-- List of tasks --
A. Write out the passage of the Mendo Maté text from "I'm not sure" to "are very different.", word for word.
B. Extract the records, word for word, from their start through the line containing "[Oman Air Headquarters] (140, 1990)", including that line, and omit the pictures.
=== Article ===
I'm not sure I would like the coco-nut pudding. I'll have to sleep on this one.
Seriously, I don't know about coco-nut pudding. Give me some breathing space, here.
This package has about twice the amount of product than the previous package. I like the drawing much better. I think they're just going to keep selling the two products even though the packages are very different.
Just when you thought you had it all figured it out ... here comes Mendo Maté yerba maté energy-like beverage and cultural drink of ancient origins. No, seriously, this is like an energy drink but they get all in-your-face with the regular sugary energy drinks on their website (Mendo Maté). It is a tea from Paraguay and I know nothing about it. It is a stimulant, so watch out, my friends. I am neither endorsing or unendorsing this concoction that brings with it its own legend, its own folklore, its own t-shirt series, its own traditional gourd.
=== Given data ===
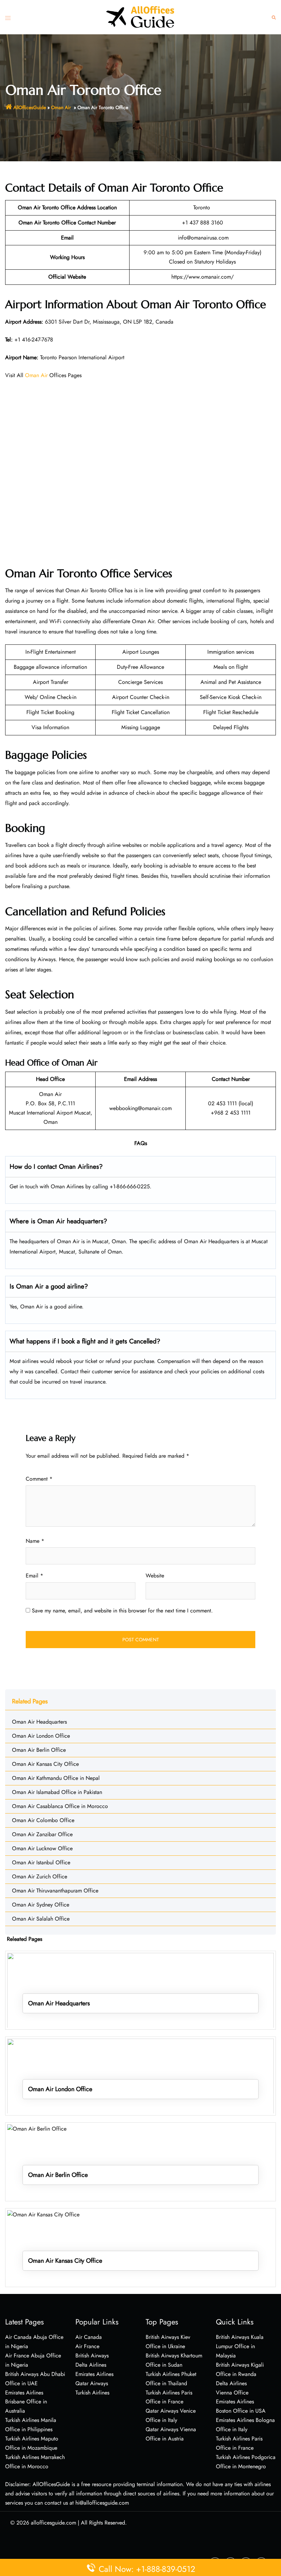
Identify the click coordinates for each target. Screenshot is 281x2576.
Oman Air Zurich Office (39, 1876)
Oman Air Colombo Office (43, 1820)
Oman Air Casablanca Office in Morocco (60, 1806)
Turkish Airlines (92, 2393)
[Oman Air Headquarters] (140, 1990)
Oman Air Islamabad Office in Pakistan (57, 1792)
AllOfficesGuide (29, 107)
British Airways (92, 2355)
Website (155, 1576)
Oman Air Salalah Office (41, 1919)
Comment (39, 1479)
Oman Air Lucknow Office (42, 1848)
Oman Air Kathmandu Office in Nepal (56, 1778)
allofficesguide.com (53, 2523)
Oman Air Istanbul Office (41, 1862)
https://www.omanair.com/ (202, 277)
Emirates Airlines (94, 2374)
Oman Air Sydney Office (40, 1905)
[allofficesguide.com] (140, 17)
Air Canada (88, 2337)
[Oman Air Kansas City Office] (140, 2247)
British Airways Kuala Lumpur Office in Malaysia (240, 2346)
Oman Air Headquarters (39, 1722)
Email (34, 1576)
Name (35, 1541)
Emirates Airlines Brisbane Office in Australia (26, 2402)
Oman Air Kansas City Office (45, 1764)
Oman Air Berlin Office (39, 1750)
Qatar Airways (91, 2383)
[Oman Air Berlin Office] (140, 2161)
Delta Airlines (90, 2365)
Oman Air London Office (41, 1736)
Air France (87, 2346)
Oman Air (61, 107)
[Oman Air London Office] (140, 2075)
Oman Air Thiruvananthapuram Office (55, 1891)
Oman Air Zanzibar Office (42, 1834)
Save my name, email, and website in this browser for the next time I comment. (122, 1611)
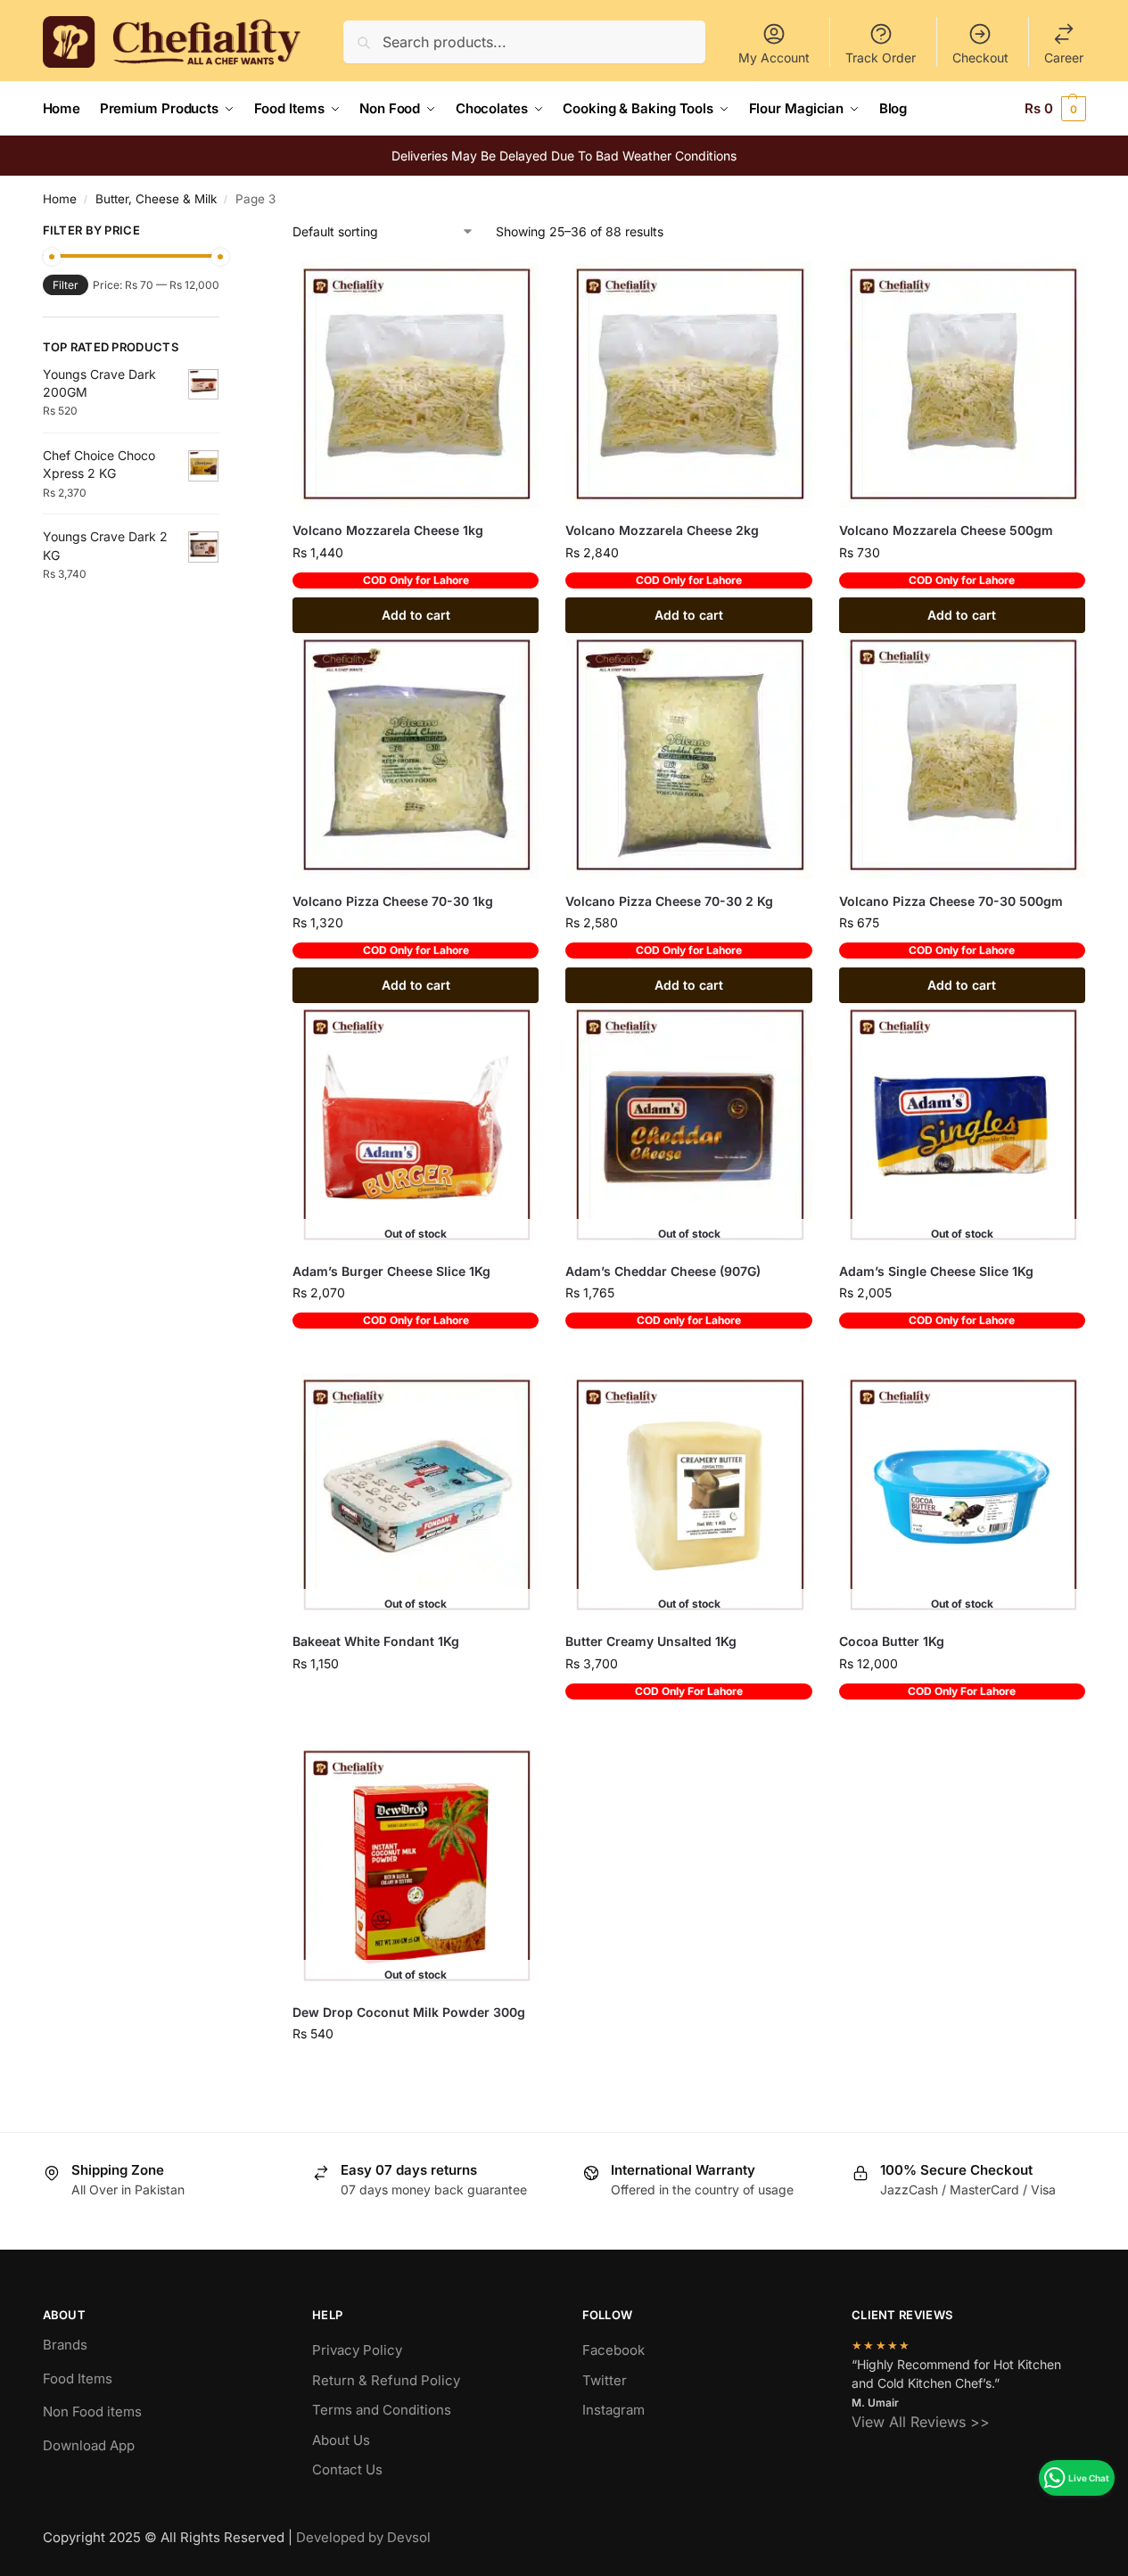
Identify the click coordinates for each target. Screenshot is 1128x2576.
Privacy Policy (357, 2349)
===
-- Complete answers --
A.
I'm not sure I would like the coco-nut pudding. I'll have to sleep on this one.
Seriously, I don't know about coco-nut pudding. Give me some breathing space, here.
This package has about twice the amount of product than the previous package. I like the drawing much better. I think they're just going to keep selling the two products even though the packages are very different.

B.
Identify the click coordinates for each target. Screenshot is 281x2576.
Oman Air Zurich Office (39, 1876)
Oman Air Colombo Office (43, 1820)
Oman Air Casablanca Office in Morocco (60, 1806)
Turkish Airlines (92, 2393)
[Oman Air Headquarters] (140, 1990)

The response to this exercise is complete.